## What is needed
Starting at the line that contains "Task: Click the Add to folder icon", reproduce only the lines through the end of the data, exactly, including both the first and the last; skip the pictures.

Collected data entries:
***

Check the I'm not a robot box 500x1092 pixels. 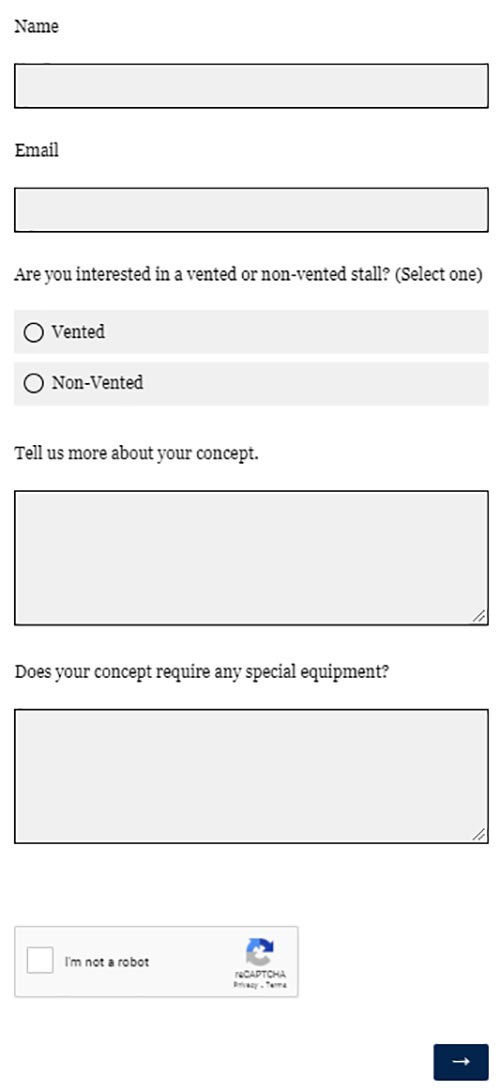point(40,961)
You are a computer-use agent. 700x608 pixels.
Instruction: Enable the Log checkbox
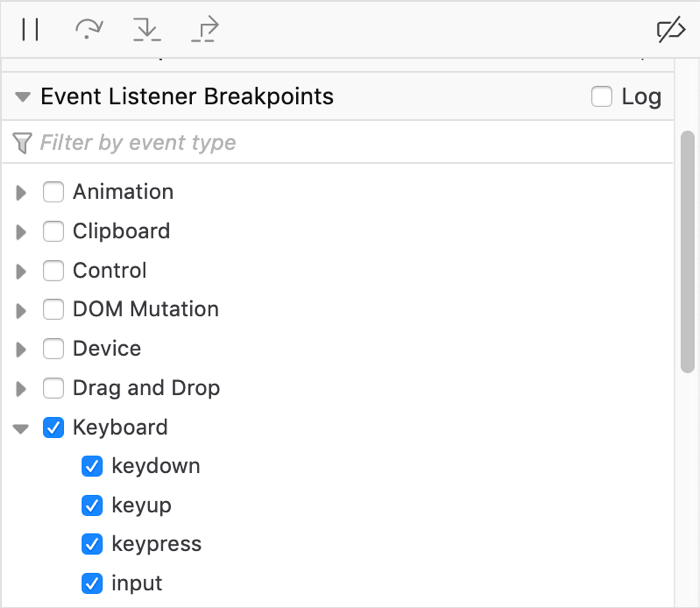pos(602,97)
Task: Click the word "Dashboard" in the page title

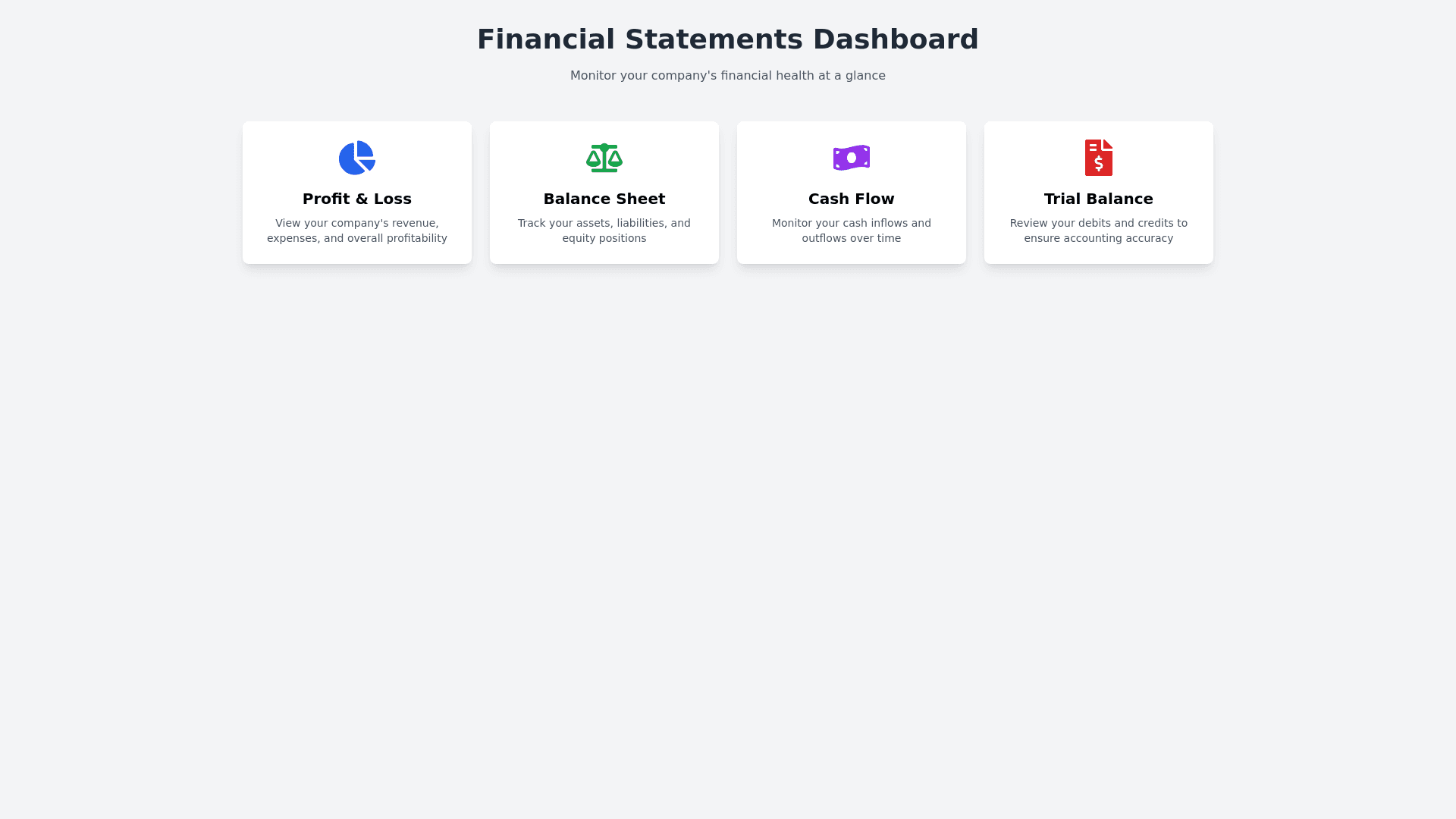Action: point(896,39)
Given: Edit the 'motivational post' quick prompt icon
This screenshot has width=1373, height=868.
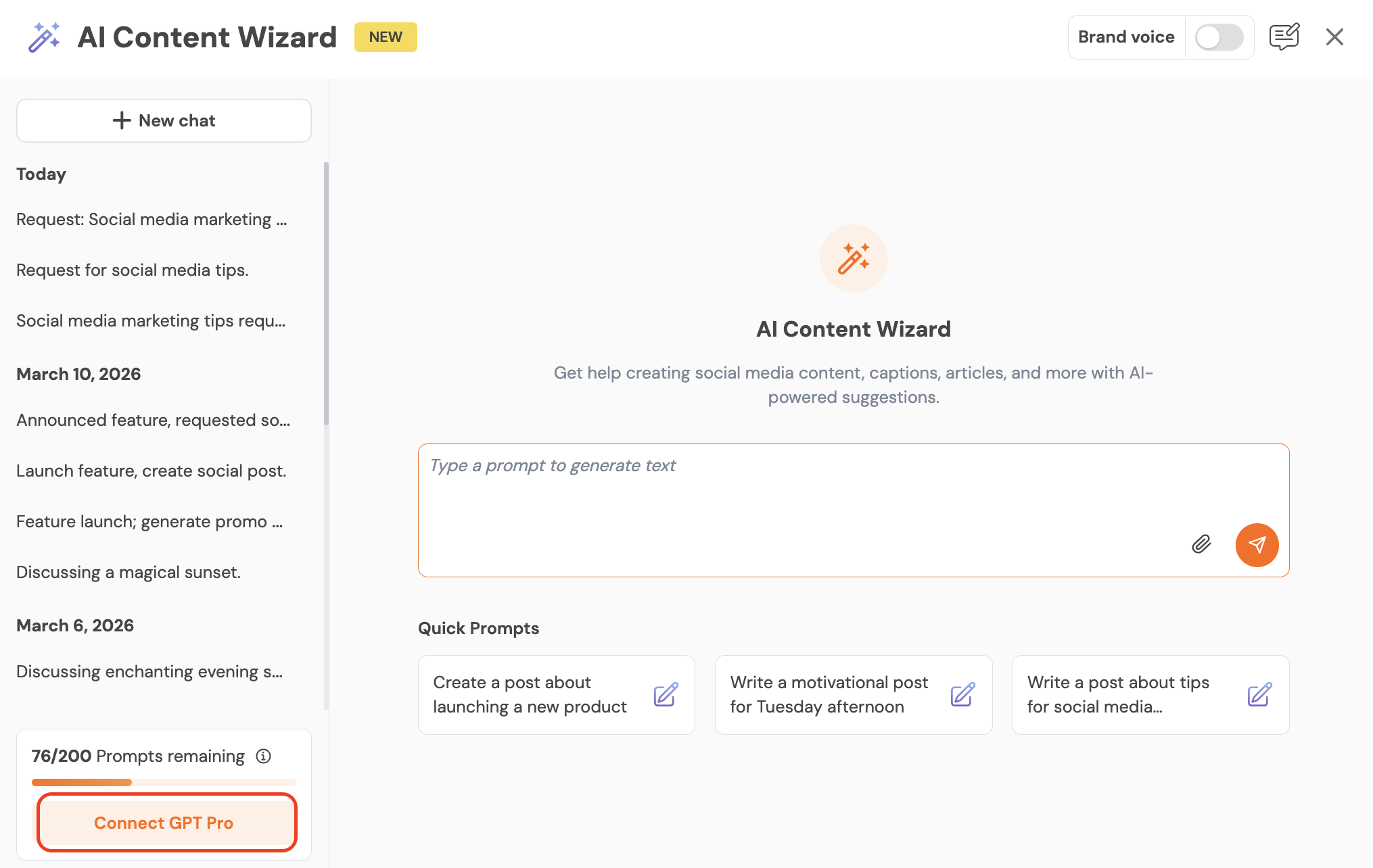Looking at the screenshot, I should (x=962, y=695).
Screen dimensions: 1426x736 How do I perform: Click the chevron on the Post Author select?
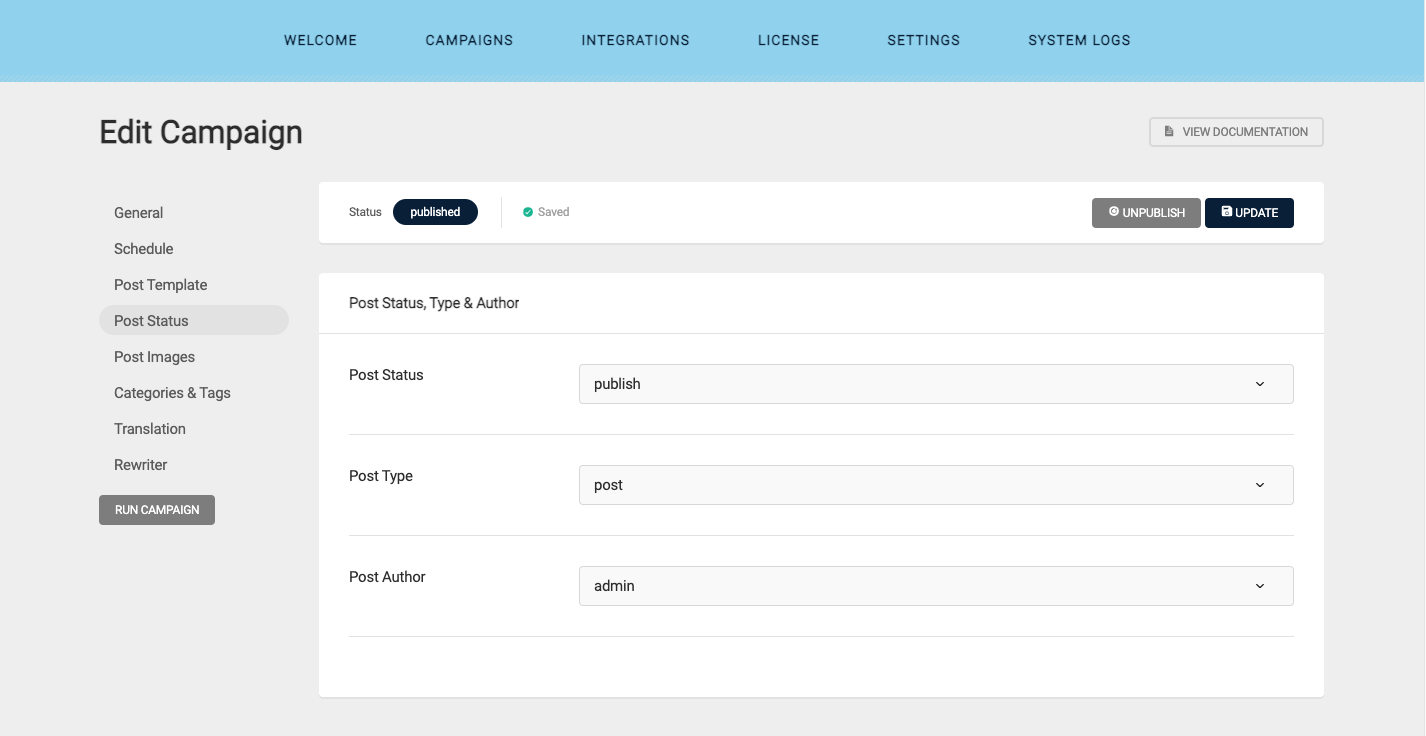[1259, 586]
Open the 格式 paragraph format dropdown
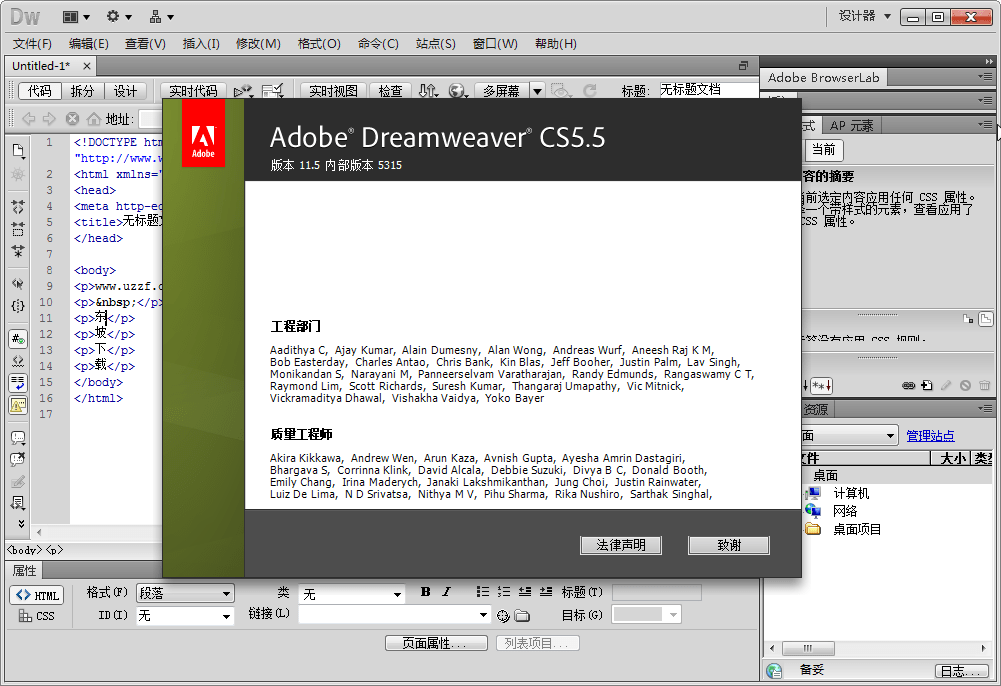 [x=185, y=594]
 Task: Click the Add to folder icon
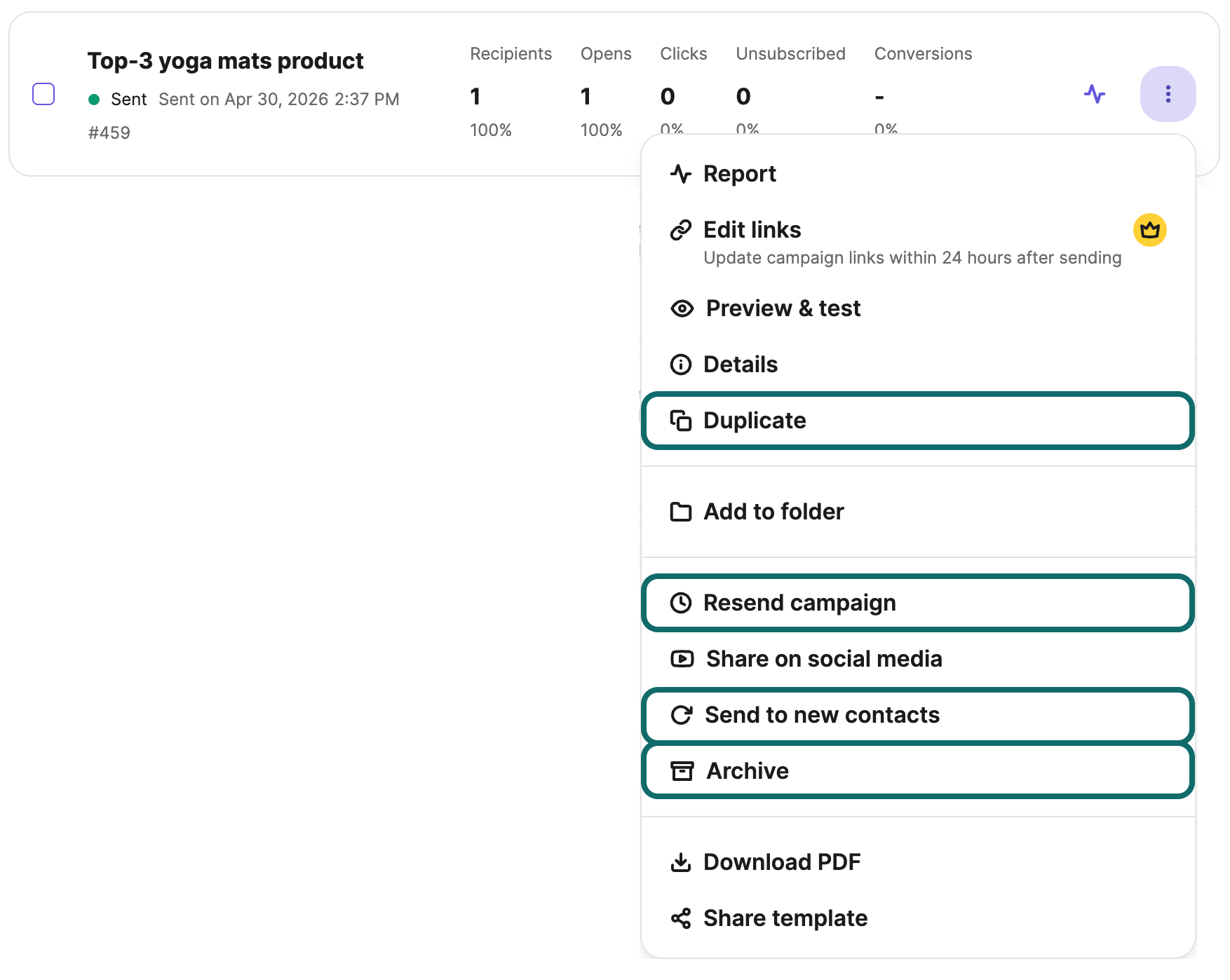pos(681,512)
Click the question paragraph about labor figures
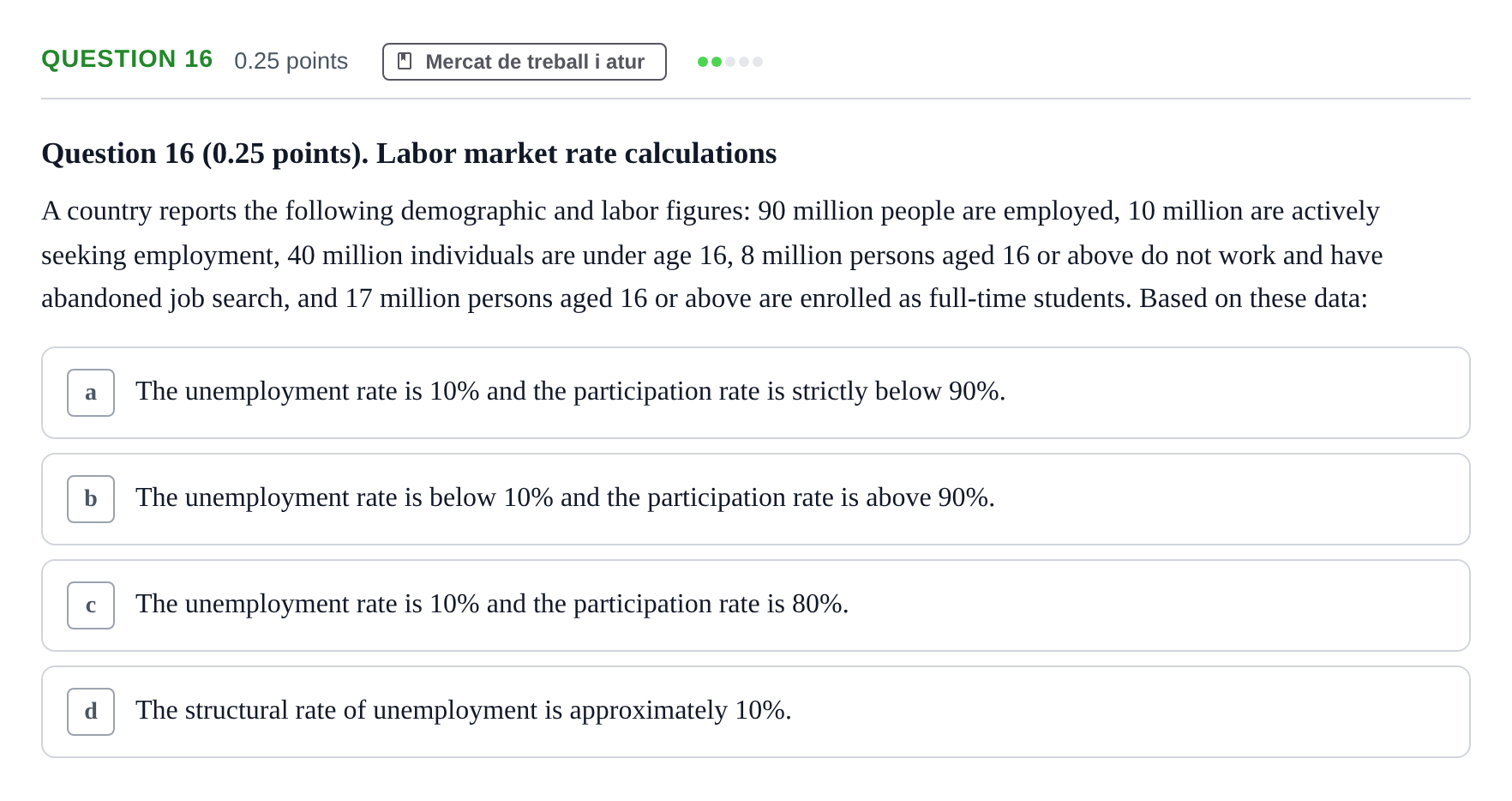Viewport: 1512px width, 801px height. click(x=712, y=255)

***

## Solution for this task
 Task: Click the Add to folder icon
pos(681,512)
Click the question paragraph about labor figures
Viewport: 1512px width, 801px height. click(x=712, y=255)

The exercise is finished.